What needs to be done: Word for word, copy each record that comes after this.

[[ Material supplied, beginning ]]

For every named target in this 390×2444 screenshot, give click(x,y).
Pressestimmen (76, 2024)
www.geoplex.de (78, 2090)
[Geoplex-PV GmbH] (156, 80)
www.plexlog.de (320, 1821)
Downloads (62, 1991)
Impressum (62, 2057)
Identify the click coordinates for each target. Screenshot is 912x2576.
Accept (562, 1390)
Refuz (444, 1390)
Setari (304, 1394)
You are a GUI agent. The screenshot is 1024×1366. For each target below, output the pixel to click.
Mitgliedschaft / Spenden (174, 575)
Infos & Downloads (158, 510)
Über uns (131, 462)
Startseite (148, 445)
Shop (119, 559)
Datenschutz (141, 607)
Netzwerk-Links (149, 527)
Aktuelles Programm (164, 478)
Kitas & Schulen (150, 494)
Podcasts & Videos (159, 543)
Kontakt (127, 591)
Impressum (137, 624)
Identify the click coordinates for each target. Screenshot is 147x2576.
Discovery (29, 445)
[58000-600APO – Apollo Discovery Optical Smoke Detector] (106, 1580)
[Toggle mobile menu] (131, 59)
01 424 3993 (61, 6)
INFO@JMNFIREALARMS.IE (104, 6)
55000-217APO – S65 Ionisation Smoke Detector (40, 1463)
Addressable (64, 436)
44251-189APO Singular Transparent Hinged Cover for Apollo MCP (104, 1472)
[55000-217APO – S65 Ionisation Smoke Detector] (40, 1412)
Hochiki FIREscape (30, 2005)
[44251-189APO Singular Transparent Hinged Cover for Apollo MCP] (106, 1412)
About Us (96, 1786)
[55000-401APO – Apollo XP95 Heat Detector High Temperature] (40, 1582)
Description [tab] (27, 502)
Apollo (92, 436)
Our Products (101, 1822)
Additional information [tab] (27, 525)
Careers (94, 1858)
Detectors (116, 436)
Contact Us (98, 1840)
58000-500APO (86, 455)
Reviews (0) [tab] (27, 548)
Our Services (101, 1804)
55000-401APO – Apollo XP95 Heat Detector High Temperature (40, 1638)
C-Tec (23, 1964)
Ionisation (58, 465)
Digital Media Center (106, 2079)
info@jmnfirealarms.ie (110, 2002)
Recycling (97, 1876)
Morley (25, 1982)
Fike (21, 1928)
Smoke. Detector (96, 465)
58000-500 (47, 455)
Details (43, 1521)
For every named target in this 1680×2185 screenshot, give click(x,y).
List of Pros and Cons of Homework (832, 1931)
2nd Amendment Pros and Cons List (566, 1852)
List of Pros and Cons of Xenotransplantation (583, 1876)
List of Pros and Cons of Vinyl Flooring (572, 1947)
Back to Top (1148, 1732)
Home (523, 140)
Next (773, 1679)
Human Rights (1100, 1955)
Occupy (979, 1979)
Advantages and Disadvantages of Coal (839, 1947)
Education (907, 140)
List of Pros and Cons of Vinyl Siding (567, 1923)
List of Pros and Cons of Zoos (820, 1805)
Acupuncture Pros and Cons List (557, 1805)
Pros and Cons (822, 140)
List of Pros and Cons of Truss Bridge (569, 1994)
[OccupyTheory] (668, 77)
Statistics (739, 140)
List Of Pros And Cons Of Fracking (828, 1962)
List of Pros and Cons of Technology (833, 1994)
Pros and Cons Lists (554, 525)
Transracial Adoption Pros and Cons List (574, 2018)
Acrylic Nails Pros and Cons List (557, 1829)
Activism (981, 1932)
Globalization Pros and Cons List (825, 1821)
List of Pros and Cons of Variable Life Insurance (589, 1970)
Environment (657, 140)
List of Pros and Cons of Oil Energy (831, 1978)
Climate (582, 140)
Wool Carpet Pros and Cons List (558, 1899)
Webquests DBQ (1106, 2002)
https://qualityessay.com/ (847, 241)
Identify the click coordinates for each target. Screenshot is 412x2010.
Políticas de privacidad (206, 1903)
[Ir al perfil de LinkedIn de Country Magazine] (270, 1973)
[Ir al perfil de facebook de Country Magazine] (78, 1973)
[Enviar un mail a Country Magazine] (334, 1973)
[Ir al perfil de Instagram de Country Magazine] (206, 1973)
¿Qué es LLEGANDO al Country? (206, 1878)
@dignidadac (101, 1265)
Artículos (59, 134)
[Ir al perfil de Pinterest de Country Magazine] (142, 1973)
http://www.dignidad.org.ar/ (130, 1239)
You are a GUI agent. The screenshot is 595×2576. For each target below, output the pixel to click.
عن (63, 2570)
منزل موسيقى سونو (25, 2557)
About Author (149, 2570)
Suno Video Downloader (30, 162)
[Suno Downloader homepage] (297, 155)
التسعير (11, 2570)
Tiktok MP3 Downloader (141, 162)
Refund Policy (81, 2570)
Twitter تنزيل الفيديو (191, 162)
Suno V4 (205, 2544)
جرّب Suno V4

[[ Material supplied, end ]]

Answer space:
For every named target in this 390×2444 screenshot, give click(x,y).
Pressestimmen (76, 2024)
www.geoplex.de (78, 2090)
[Geoplex-PV GmbH] (156, 80)
www.plexlog.de (320, 1821)
Downloads (62, 1991)
Impressum (62, 2057)
Identify the click coordinates for each target. Screenshot is 912x2576.
Accept (562, 1390)
Refuz (444, 1390)
Setari (304, 1394)
You are a GUI agent. The screenshot is 1024×1366. For each target below, output the pixel to click.
Mitgliedschaft / Spenden (174, 575)
Infos & Downloads (158, 510)
Über uns (131, 462)
Startseite (148, 445)
Shop (119, 559)
Datenschutz (141, 607)
Netzwerk-Links (149, 527)
Aktuelles Programm (164, 478)
Kitas & Schulen (150, 494)
Podcasts & Videos (159, 543)
Kontakt (127, 591)
Impressum (137, 624)
Identify the click coordinates for each target. Screenshot is 147x2576.
Discovery (29, 445)
[58000-600APO – Apollo Discovery Optical Smoke Detector] (106, 1580)
[Toggle mobile menu] (131, 59)
01 424 3993 (61, 6)
INFO@JMNFIREALARMS.IE (104, 6)
55000-217APO – S65 Ionisation Smoke Detector (40, 1463)
Addressable (64, 436)
44251-189APO Singular Transparent Hinged Cover for Apollo MCP (104, 1472)
[55000-217APO – S65 Ionisation Smoke Detector] (40, 1412)
Hochiki FIREscape (30, 2005)
[44251-189APO Singular Transparent Hinged Cover for Apollo MCP] (106, 1412)
About Us (96, 1786)
[55000-401APO – Apollo XP95 Heat Detector High Temperature] (40, 1582)
Description [tab] (27, 502)
Apollo (92, 436)
Our Products (101, 1822)
Additional information [tab] (27, 525)
Careers (94, 1858)
Detectors (116, 436)
Contact Us (98, 1840)
58000-500APO (86, 455)
Reviews (0) [tab] (27, 548)
Our Services (101, 1804)
55000-401APO – Apollo XP95 Heat Detector High Temperature (40, 1638)
C-Tec (23, 1964)
Ionisation (58, 465)
Digital Media Center (106, 2079)
info@jmnfirealarms.ie (110, 2002)
Recycling (97, 1876)
Morley (25, 1982)
Fike (21, 1928)
Smoke. Detector (96, 465)
58000-500 (47, 455)
Details (43, 1521)
For every named target in this 1680×2185 screenshot, give click(x,y).
List of Pros and Cons of Homework (832, 1931)
2nd Amendment Pros and Cons List (566, 1852)
List of Pros and Cons of Xenotransplantation (583, 1876)
List of Pros and Cons of Vinyl Flooring (572, 1947)
Back to Top (1148, 1732)
Home (523, 140)
Next (773, 1679)
Human Rights (1100, 1955)
Occupy (979, 1979)
Advantages and Disadvantages of Coal (839, 1947)
Education (907, 140)
List of Pros and Cons of Vinyl Siding (567, 1923)
List of Pros and Cons of Zoos (820, 1805)
Acupuncture Pros and Cons List (557, 1805)
Pros and Cons (822, 140)
List of Pros and Cons of Truss Bridge (569, 1994)
[OccupyTheory] (668, 77)
Statistics (739, 140)
List Of Pros And Cons Of Fracking (828, 1962)
List of Pros and Cons of Technology (833, 1994)
Pros and Cons Lists (554, 525)
Transracial Adoption Pros and Cons List (574, 2018)
Acrylic Nails Pros and Cons List (557, 1829)
Activism (981, 1932)
Globalization Pros and Cons List (825, 1821)
List of Pros and Cons of Variable Life Insurance (589, 1970)
Environment (657, 140)
List of Pros and Cons of Oil Energy (831, 1978)
Climate (582, 140)
Wool Carpet Pros and Cons List (558, 1899)
Webquests DBQ (1106, 2002)
https://qualityessay.com/ (847, 241)
Identify the click coordinates for each target. Screenshot is 412x2010.
Políticas de privacidad (206, 1903)
[Ir al perfil de LinkedIn de Country Magazine] (270, 1973)
[Ir al perfil de facebook de Country Magazine] (78, 1973)
[Enviar un mail a Country Magazine] (334, 1973)
[Ir al perfil de Instagram de Country Magazine] (206, 1973)
¿Qué es LLEGANDO al Country? (206, 1878)
@dignidadac (101, 1265)
Artículos (59, 134)
[Ir al perfil de Pinterest de Country Magazine] (142, 1973)
http://www.dignidad.org.ar/ (130, 1239)
You are a GUI agent. The screenshot is 595×2576. For each target below, output the pixel to click.
عن (63, 2570)
منزل موسيقى سونو (25, 2557)
About Author (149, 2570)
Suno Video Downloader (30, 162)
[Suno Downloader homepage] (297, 155)
التسعير (11, 2570)
Tiktok MP3 Downloader (141, 162)
Refund Policy (81, 2570)
Twitter تنزيل الفيديو (191, 162)
Suno V4 (205, 2544)
جرّب Suno V4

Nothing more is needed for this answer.